自分がどこにいるか一瞬分からなかったが、この大きなベッドのおかげですぐに思い出す。
隣を見たけど、キオンはもういなかった。
「……痛い」
頭痛がする。
多分、頭に出来た大きなたんこぶのせいだ。
ふらふらと寝室を出て、昨日シチューを食べた部屋に行った。
キオンはテーブルの上でパンを切っており、俺に気付いて顔を上げたのだが、こちらの顔を見るなり眉間に皺を寄せる。
「……なんだ、その顔」
「はあ?」
人の顔を見るなり、なんて失礼なやつだ。
キオンはナイフを置いてツカツカと歩み寄ってくる。あまりの勢いにたじろいだが、逃がさんと言わんばかりにキオンの腕が腰に回され、もう片方の手が俺の額に押し付けられる。
「ん、……っ」
思いの外キオンの手がひんやりとしていて、俺は肩を震わせた。
キオンは暫し気難しそうな顔で黙り込んでいたが、やがて小さくため息をついた。そして手を退けたかと思えば、ひょいっと俺の身体を軽々と横抱きにする。
「……あ?」
おひめさま、だっこ。
突然のことに言葉を失っているうち、寝ていた部屋へと連れ戻され、ベッドに放り投げられた。
「っ、な、なにしやが」
「黙って寝てろ」
「あぁっ!?」
意味が分からねえ。
俺は起き上がろうとしたが、ものすごい力で肩を押しやられる。抵抗したものの、キオンの力には全く敵わなくて、俺の方が先に力尽きた。
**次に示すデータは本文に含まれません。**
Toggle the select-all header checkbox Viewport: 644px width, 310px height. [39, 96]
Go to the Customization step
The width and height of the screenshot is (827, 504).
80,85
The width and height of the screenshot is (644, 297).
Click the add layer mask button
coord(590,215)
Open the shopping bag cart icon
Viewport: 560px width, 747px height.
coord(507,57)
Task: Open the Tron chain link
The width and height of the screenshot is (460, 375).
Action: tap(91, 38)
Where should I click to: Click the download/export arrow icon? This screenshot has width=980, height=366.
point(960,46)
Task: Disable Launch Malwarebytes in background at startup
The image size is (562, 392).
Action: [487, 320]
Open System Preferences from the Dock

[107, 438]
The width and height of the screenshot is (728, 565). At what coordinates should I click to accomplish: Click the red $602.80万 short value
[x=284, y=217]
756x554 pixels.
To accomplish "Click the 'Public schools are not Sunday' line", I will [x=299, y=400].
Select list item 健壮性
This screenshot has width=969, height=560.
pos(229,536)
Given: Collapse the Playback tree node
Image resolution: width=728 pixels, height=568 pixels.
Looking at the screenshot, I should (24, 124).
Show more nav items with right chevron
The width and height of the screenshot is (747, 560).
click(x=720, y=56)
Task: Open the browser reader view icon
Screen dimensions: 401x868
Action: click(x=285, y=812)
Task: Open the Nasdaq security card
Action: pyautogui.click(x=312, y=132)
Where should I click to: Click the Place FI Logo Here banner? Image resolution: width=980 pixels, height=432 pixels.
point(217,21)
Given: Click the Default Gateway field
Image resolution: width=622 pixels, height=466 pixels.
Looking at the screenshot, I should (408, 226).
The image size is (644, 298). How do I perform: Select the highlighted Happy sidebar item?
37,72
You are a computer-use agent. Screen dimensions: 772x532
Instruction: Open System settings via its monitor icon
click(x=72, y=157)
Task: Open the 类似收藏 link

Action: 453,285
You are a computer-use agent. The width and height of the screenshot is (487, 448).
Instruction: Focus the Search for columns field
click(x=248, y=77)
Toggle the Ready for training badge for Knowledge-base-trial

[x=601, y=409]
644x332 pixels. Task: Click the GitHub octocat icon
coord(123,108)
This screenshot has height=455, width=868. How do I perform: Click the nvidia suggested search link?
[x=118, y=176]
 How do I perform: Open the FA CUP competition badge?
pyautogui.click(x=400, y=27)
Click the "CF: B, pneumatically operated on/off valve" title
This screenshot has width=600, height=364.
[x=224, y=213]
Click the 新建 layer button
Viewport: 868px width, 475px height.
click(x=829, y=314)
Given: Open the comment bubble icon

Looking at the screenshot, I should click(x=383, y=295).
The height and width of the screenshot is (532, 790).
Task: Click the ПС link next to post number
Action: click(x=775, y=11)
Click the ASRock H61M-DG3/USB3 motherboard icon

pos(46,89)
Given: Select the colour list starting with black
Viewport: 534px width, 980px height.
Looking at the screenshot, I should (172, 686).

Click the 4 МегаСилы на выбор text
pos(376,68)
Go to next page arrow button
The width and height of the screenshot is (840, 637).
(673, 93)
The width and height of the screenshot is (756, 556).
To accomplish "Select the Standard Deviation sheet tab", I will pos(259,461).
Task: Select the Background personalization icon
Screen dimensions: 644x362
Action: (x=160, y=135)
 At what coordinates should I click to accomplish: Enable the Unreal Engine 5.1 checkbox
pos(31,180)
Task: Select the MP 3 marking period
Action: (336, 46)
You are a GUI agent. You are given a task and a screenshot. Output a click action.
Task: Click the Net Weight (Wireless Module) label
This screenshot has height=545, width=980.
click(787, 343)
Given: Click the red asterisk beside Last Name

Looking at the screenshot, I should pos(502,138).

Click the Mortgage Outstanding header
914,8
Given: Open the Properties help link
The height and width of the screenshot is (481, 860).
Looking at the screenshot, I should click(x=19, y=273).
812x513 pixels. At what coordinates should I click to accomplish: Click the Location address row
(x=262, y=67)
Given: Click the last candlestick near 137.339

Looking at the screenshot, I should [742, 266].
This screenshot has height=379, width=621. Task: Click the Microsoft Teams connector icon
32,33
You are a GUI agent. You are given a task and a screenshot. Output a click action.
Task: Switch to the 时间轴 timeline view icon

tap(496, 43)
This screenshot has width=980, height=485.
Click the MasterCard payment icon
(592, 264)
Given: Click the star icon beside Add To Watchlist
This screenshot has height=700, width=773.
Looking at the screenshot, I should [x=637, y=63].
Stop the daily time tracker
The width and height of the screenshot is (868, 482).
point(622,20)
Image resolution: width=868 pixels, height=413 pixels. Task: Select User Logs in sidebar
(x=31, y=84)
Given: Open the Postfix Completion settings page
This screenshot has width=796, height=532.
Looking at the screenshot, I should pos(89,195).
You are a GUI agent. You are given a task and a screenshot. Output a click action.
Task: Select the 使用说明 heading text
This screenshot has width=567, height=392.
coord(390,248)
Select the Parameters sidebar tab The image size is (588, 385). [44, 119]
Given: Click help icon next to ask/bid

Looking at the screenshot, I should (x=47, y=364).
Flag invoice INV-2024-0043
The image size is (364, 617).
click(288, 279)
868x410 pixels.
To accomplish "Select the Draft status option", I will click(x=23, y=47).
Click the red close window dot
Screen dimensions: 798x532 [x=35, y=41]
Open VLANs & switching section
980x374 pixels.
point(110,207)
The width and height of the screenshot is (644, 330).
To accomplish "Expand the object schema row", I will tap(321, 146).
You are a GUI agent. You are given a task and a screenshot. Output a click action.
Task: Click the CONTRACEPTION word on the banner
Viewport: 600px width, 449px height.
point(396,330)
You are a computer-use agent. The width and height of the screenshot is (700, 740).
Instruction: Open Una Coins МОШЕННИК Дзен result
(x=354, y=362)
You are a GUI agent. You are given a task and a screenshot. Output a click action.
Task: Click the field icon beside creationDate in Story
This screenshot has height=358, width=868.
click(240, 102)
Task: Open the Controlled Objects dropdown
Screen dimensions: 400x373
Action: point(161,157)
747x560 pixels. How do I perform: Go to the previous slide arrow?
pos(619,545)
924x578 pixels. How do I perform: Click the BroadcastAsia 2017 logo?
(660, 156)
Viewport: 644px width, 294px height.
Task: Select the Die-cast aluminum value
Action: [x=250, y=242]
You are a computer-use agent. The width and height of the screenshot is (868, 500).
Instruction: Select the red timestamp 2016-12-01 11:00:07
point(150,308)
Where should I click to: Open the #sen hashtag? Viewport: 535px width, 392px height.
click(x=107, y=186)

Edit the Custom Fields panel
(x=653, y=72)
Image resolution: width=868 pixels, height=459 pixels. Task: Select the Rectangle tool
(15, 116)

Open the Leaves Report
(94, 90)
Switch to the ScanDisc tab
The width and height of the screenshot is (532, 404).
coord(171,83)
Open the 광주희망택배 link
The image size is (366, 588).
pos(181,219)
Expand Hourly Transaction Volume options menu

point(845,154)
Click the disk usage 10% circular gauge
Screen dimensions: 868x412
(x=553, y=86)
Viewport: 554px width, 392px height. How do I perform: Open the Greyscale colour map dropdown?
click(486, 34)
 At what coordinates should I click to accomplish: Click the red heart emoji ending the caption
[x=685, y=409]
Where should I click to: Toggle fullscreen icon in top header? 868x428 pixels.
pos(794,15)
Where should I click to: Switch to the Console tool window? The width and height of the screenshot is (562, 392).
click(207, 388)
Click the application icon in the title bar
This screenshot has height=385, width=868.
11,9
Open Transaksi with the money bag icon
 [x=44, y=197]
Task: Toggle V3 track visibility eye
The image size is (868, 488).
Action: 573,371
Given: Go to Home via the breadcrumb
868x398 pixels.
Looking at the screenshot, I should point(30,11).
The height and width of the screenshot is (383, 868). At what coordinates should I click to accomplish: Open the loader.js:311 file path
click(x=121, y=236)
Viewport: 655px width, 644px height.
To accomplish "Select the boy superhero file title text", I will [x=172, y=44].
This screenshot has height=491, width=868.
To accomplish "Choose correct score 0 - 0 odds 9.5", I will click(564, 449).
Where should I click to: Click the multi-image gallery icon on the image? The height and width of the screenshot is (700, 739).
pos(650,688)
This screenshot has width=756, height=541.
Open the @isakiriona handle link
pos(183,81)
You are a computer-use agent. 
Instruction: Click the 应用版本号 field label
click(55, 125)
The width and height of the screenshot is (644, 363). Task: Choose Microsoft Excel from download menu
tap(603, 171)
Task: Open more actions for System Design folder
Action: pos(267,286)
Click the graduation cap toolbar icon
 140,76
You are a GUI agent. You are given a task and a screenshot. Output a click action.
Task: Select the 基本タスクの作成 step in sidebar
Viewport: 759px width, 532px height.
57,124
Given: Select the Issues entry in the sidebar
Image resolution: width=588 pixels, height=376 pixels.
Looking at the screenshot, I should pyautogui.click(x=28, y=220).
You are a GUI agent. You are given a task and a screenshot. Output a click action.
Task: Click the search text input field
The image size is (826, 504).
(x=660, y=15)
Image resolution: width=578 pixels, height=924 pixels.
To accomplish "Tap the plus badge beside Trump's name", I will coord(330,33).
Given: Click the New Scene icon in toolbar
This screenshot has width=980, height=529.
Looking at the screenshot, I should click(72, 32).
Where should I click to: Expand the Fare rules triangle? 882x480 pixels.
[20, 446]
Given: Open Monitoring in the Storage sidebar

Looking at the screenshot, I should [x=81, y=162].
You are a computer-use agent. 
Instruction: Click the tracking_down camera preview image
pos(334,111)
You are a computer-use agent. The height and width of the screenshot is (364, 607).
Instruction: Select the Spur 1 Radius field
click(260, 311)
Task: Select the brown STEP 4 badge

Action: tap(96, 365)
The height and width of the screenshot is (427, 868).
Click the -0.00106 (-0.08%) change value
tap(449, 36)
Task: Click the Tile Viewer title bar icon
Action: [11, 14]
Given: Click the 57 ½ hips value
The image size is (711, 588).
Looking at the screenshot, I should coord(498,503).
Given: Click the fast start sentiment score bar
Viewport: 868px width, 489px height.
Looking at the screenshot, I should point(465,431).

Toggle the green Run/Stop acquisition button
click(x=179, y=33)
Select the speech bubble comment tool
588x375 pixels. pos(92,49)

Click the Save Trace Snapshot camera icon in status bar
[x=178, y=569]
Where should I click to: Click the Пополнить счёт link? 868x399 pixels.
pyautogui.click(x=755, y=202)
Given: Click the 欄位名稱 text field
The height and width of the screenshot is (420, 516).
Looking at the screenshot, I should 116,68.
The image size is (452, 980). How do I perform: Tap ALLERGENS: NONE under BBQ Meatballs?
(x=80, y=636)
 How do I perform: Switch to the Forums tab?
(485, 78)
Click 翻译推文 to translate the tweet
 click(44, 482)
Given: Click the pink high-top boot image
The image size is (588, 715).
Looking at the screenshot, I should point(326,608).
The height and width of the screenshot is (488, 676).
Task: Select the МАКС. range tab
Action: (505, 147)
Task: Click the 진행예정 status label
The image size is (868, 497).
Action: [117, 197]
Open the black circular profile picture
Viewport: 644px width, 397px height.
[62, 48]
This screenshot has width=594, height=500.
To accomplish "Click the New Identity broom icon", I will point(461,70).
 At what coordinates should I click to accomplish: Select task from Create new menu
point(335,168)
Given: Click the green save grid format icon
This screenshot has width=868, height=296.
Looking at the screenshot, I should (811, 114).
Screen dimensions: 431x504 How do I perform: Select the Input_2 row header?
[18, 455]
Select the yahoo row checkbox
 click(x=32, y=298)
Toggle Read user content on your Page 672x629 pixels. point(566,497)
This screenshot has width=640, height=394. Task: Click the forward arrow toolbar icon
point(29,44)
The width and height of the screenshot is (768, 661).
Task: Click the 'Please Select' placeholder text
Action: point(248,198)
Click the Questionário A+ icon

キオンは、わざとらしいくらい大きなため息をつきながら、俺の身体に布団をかけて言った。
「お前、熱あるぞ。多分昨日雨に当たったからだな。頭痛とか、吐き気とかねえのか?」
「え、あ、熱……?」
言われるまで全く自覚がなかった。
いや、そういえば起きたとき頭が痛かった……。あれはたんこぶのせいじゃなくて、風邪ひいて頭痛がしてたのか?まさか。
「取り敢えず寝てろ」と言い捨て、キオンはさっさと部屋を出て行き、俺はまた一人になった。
熱があるなんてそんなバカな。
すぐに起き上がって自分の顔を触ってみた。
……よく分からなかったが、起きているのはなんだかしんどいから、また横になった。
すぐにキオンが戻ってきた。
俺の前髪を掻き上げ、額に冷たいタオルを乗せる。最初はその冷たさに身体がブルッとしたが、慣れるとすごく気持ちいい。
キオンは俺の顔を覗き込んだ。
「顔が大分赤いな……。取り敢えず今日も安静にするんだな」
それって、今日も泊まっていっていいってこと?
すぐに「でも」と反論したが、聞こえているんだか聞こえていないんだか、キオンは再び部屋を出て行く。かと思えば数分もかからぬうちに、今度は両手に器とスプーンを持って戻ってきた。
「食うか?」
「なにそれ」
「昨日の残りだが、食欲があるんだったら食べた方がいいぞ」
シチューだ。
「……いらない」
だけど、なにかを食べる気分にはならなかった。
それを聞いてキオンはほんの少し眉を下げたが「そうか」と呟いて、無理強いをすることはなく、寒くないように俺の身体にきちんと布団をかけてくれた。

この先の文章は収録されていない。